Ciudad de México.- De acuerdo a información publicada en un medio nacional se establece que personal del Instituto Nacional de Migración (INM), el gobierno federal encabezado por Felipe Calderón ocultó información que involucraría a agentes de este organismo con el crimen organizado, destacando las masacres del 2011 en San Fernando, Tamaulipas.
Al llevarse a cabo las pesquisas sobre los asesinatos de inmigrantes se descubrió había agentes involucrados en el secuestro y entrega de migrantes al crimen organizado, periodo en que el INM estaba encabezado por los ex diputados panistas Cecilia Romero y Salvador Beltrán del Río.
Durante la investigación por las masacres en San Fernando, Tamaulipas, la PGR descubrió que el 4 de abril de 2011 personas que se identificaron como agentes del INM interceptaron un autobús en Altamira, Tamaulipas, donde hicieron descender a los salvadoreños Gingli Esaú Ortiz Melgar y Douglas Coronado Flores Guevara.
Según informes, el 11 de abril de 2011, efectivos del Ejército rescataron a los tres centroamericanos y fueron detenidos en flagrancia a los secuestradores Juan Carlos Segura Rivera y Marcos Alvarado Domínguez, en Tampico.
Se dio a conocer que Mónica Moctezuma detenida el pasado 19 de abril confesó que hizo retiró 13 de depósitos en diferentes cadenas comerciales que enviaban familiares de los secuestrados para que estos fueran liberados.
Moctezuma señala que recibía instrucciones de un tal Víctor Reséndiz ‘‘El Peludo’’ o ‘‘Papá Pitufo’’, asimismo reconoció al detenido Juan Carlos Segura y a un agente de Migración, lo que ocasionó que el mismo día fueran detenidos José Luis Jiménez Avendaño, Ramón Iván Gloria, Roberto Hernández González, José Manuel Sánchez, Moisés Pérez y Vicente Alberto Rosas, elementos del instituto que depende de la Secretaría de Gobernación.
Todos fueron detenidos y sometidos a proceso porque las víctimas lograron identificarlos, pero el gobierno nunca lo mencionó en las comunicaciones oficiales sobre el caso, también se desconoce si la pasada administración panista continúo con una línea de investigación que involucraba a más trabajadores de Migración.

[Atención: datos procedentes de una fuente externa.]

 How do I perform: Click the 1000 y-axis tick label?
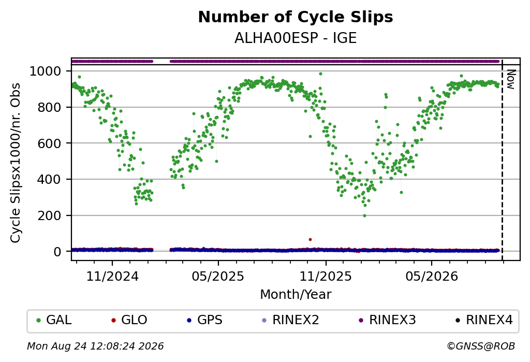46,71
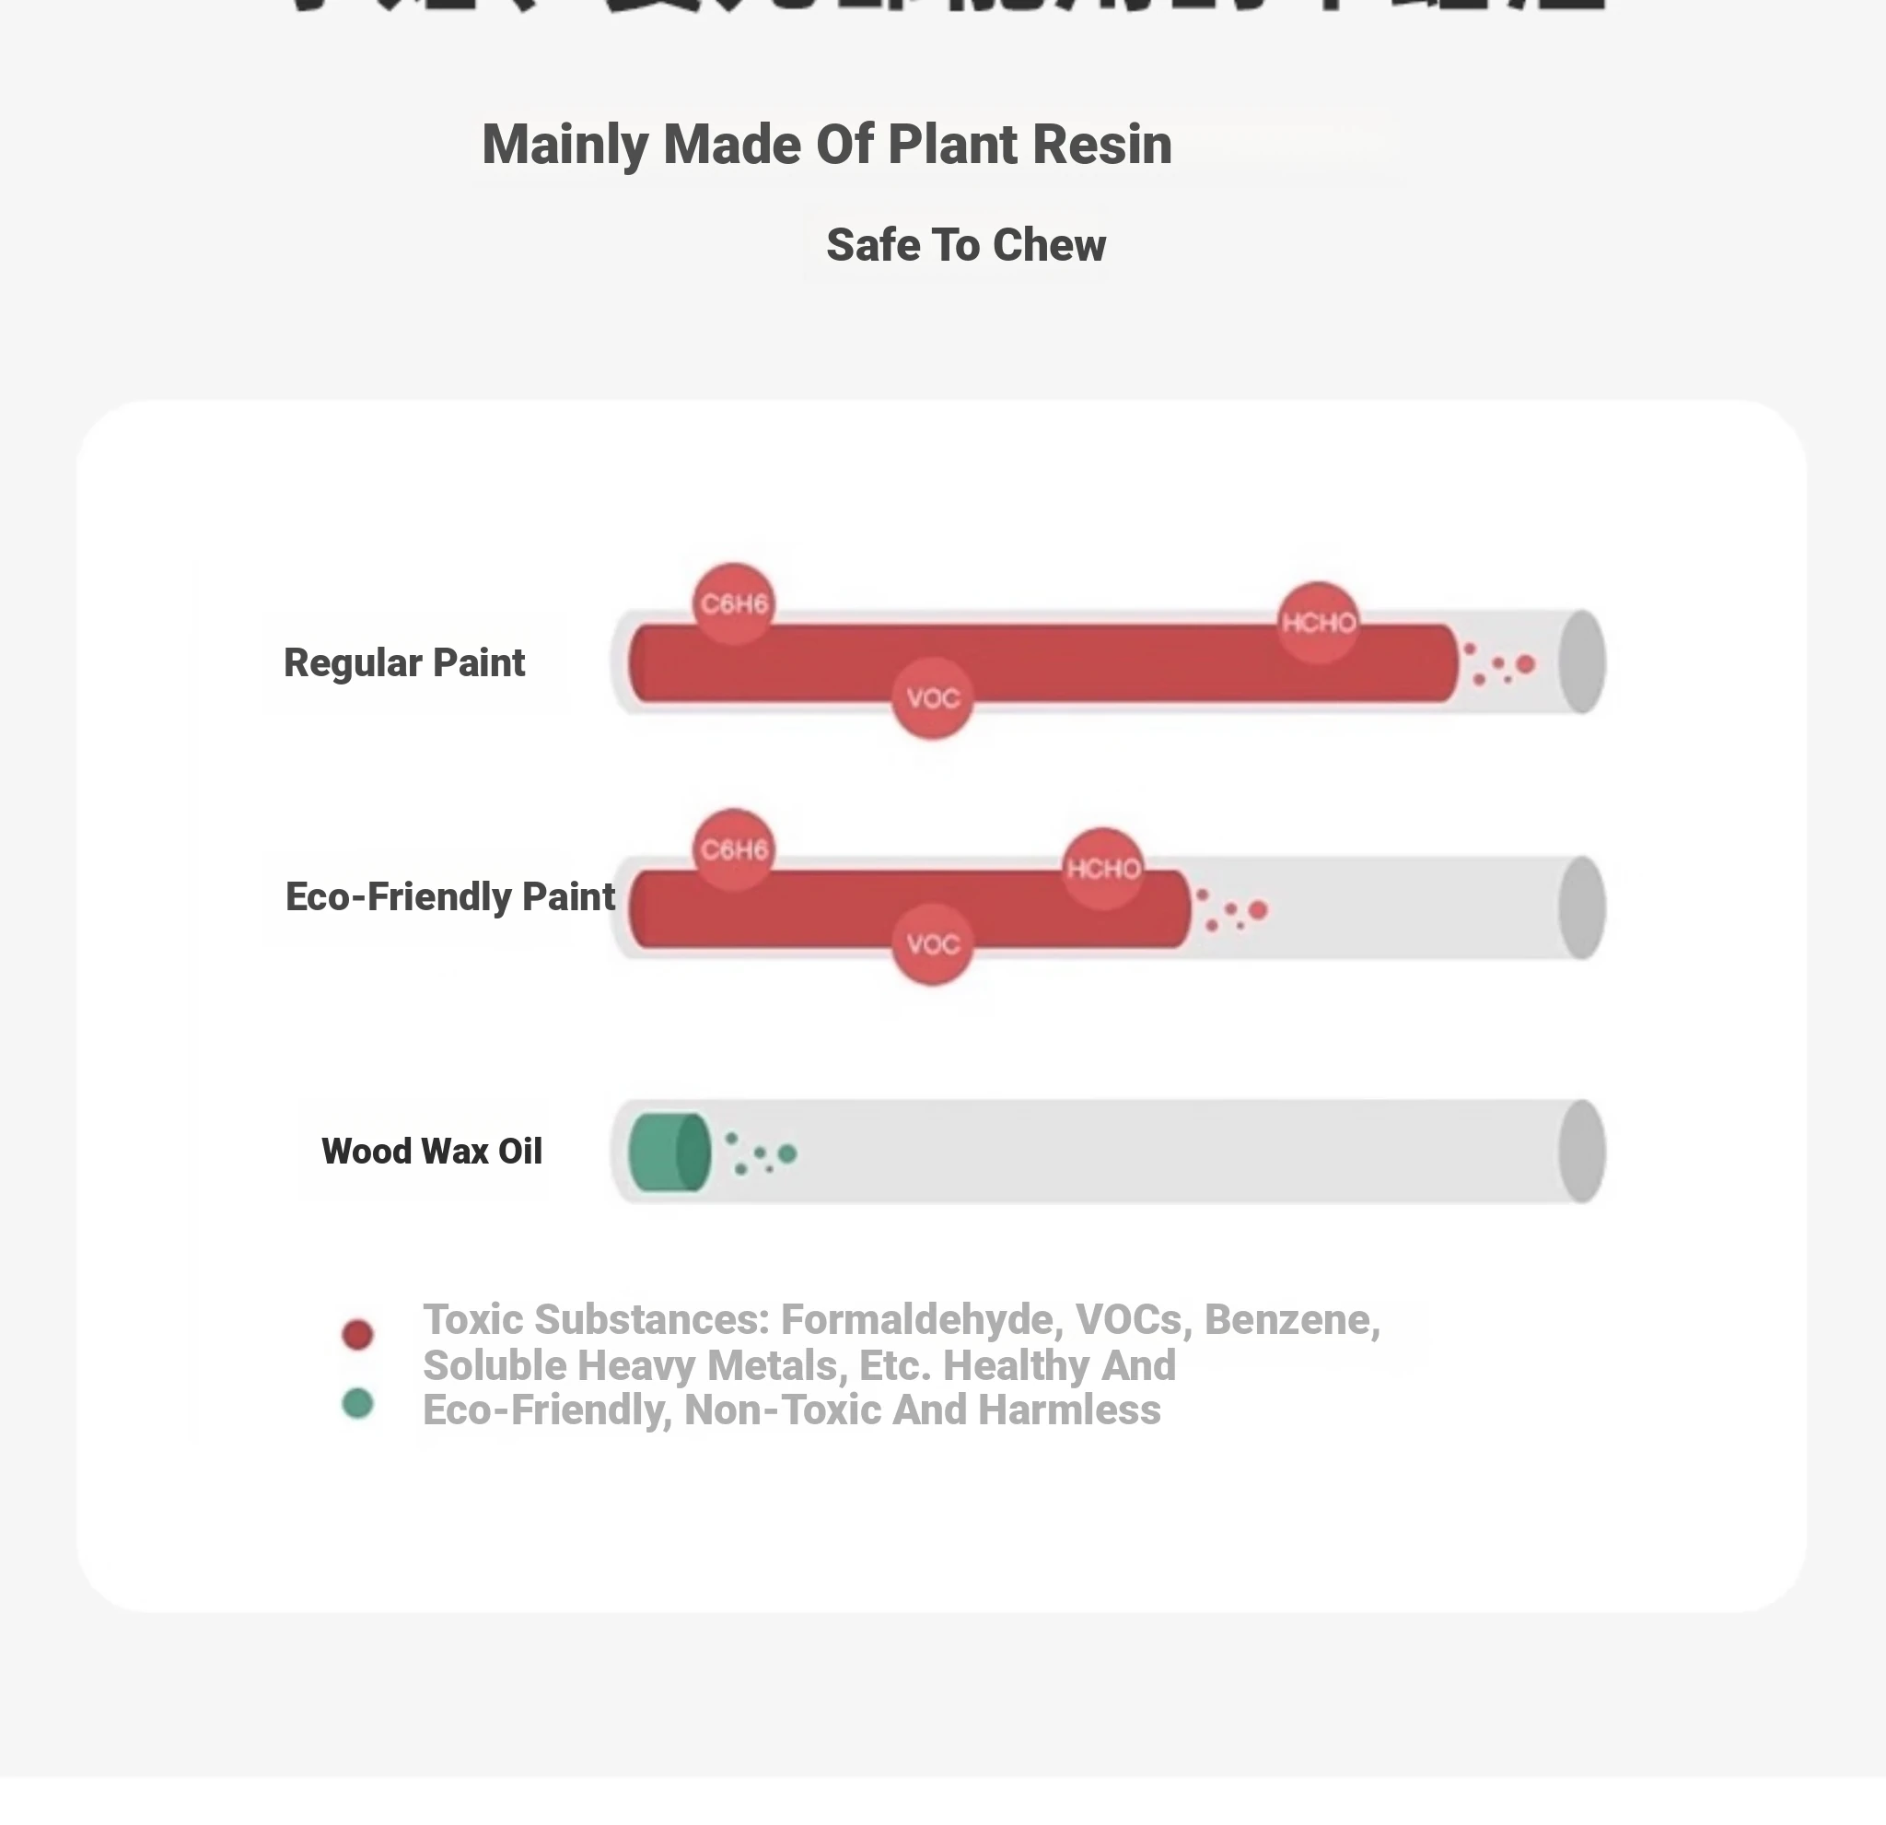The height and width of the screenshot is (1825, 1886).
Task: Click the "Safe To Chew" subtitle
Action: [x=965, y=245]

Existen documentos de la PGR por el caso San Fernando, que avalan la participación de los agentes migratorios en estos sucesos, que indican que se giraron 85 órdenes de aprehensión contra miembros del crimen organizado, policías municipales y agentes migratorios.
Según testimonio de uno de los involucrados en la masacre de San Fernando, Tamaulipas, se pedían mil 200 dólares de rescate por cada secuestrado; de no ser pagada esta cantidad se ejecutaba al migrante.